TASK STATEMENT:
Transcribe exactly, please, the lines from the one containing "The height and" through the end of the records below, and leave out the pictures.

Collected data
.....

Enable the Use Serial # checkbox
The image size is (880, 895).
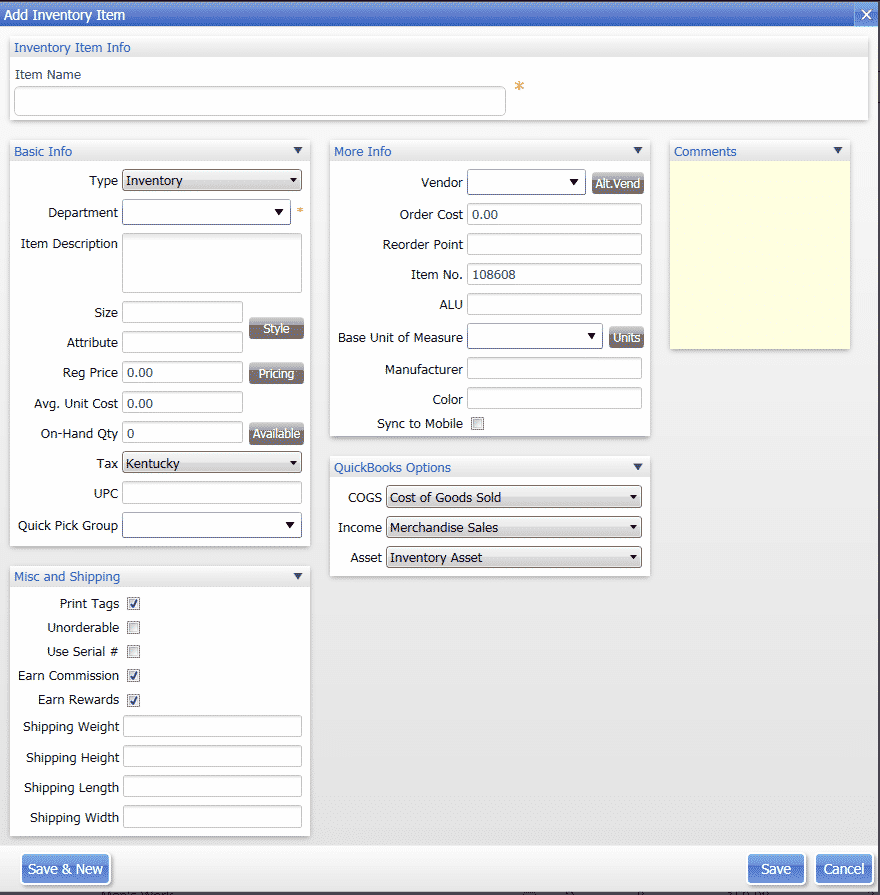point(134,651)
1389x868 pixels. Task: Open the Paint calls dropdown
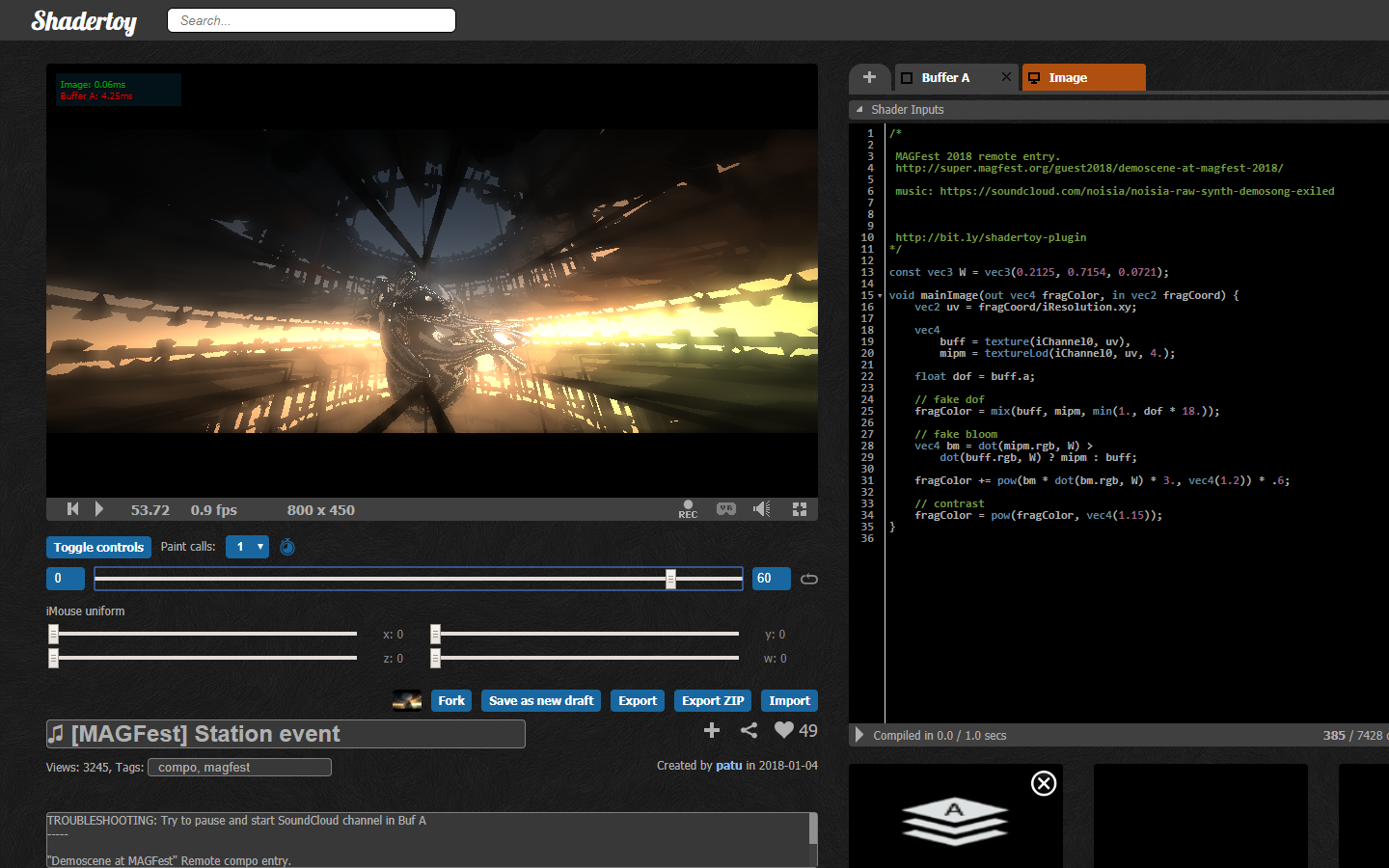(247, 547)
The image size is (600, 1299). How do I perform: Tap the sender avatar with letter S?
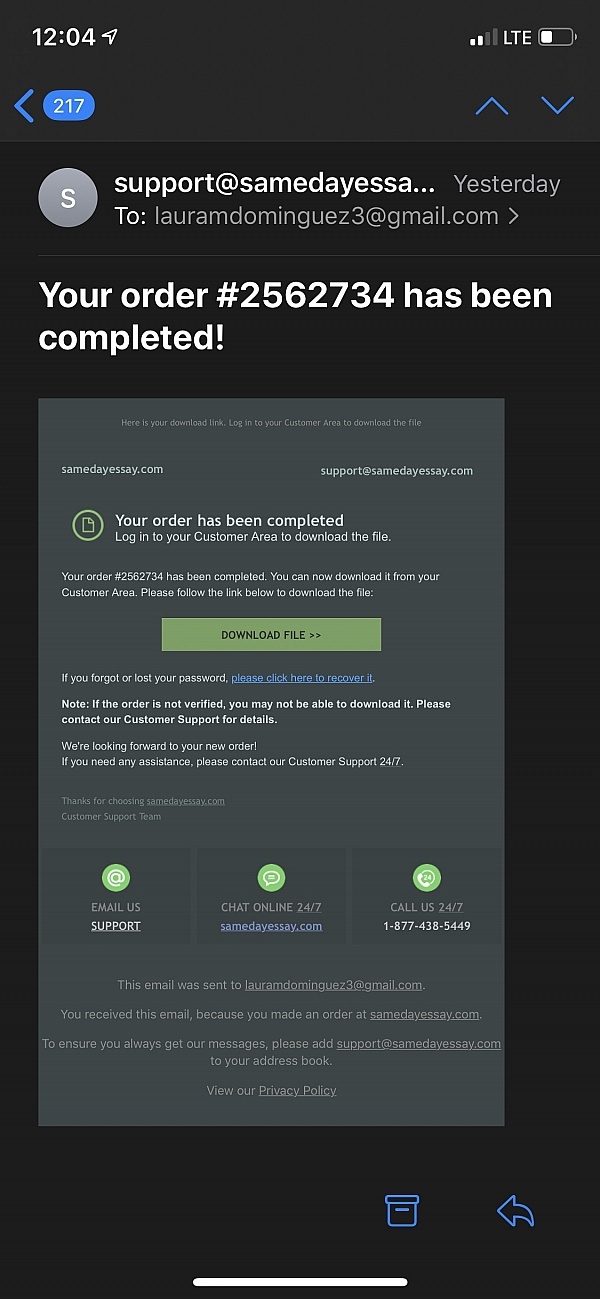point(68,198)
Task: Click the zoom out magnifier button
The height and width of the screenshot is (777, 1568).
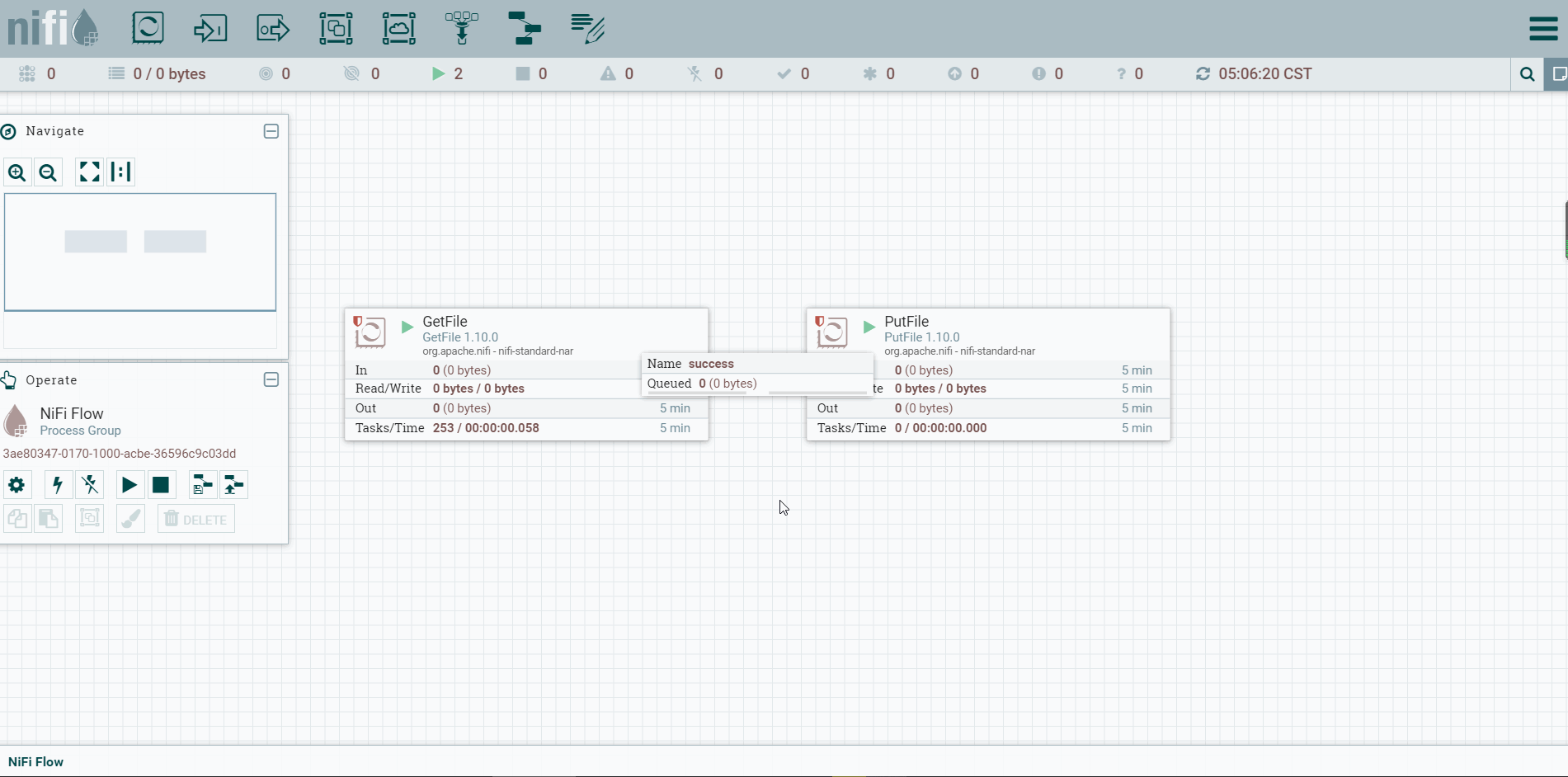Action: pyautogui.click(x=48, y=172)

.....

TASK RESPONSE:
The height and width of the screenshot is (777, 1568).
Action: pyautogui.click(x=48, y=172)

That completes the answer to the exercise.